Now: “What the kids these days don’t realize is how we used to come in, sit around the table and have a read-through, then have a camera blocking, then have a dress rehearsal or two and then you’d tape, and in between dress rehearsals a director would come out and sit on the set and give notes. Could you imagine? I was making fun of it by saying that, but it’s not too far from the truth. It’s almost like improv with suggested lines. Compared to the leisurely place of before it’s just hysteria. And it spooks the young people when they first come on, or people who haven’t done one in awhile. I heard a story that on Phil‘s [Carey, ex-Asa] first day, he came in with a script and said, ‘How much of this are we going to shoot today?’ and Bobby [Woods, Bo] was the one who had to break the news and say, ‘All of it.’ ”

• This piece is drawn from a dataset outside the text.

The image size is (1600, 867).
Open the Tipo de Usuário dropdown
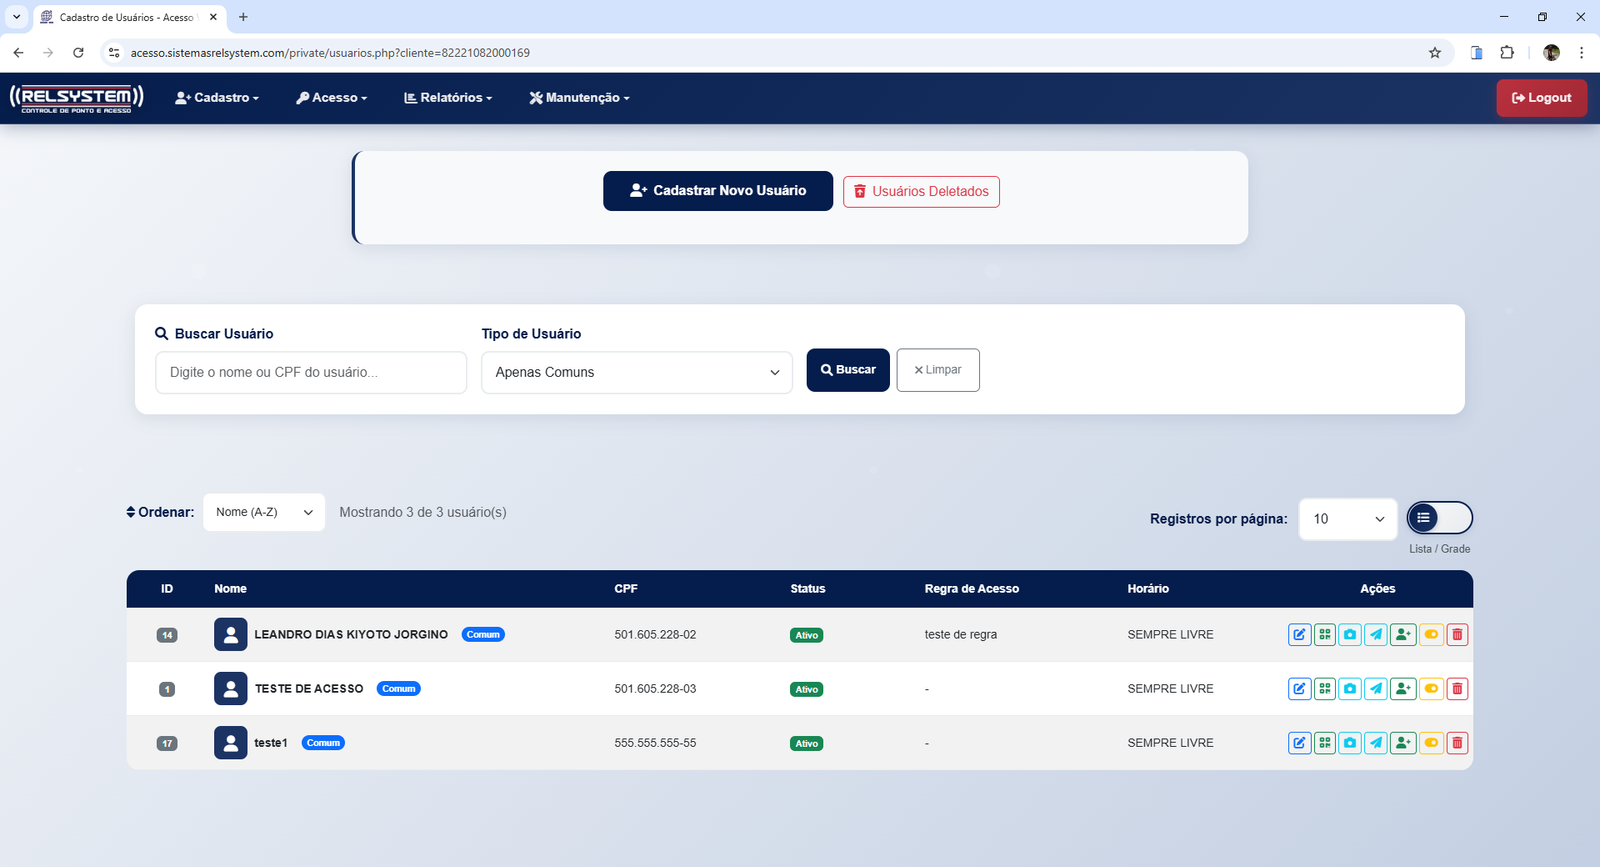(x=636, y=372)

Then: “Sometimes the younger people, if they’ve had success and then suddenly the show is not about them, they tend to say, ‘Well, when is the show going to get better again?’ That’s really their time to impress the writers because supporting players are usually not written as complete as whoever the story is about.” — Digest, 4/29/08


Now: “Writers love you if you can fill in some blanks, if you’re supporting and make something interesting. You become a writers’ favorite if you can help them out because as much as we’re in a hurry, they’re still in a hurry. There’s no hiatus. They’re under the gun, too, and then the changes come so swiftly now, like a call will come from California that a focus group says this and now this has to change.”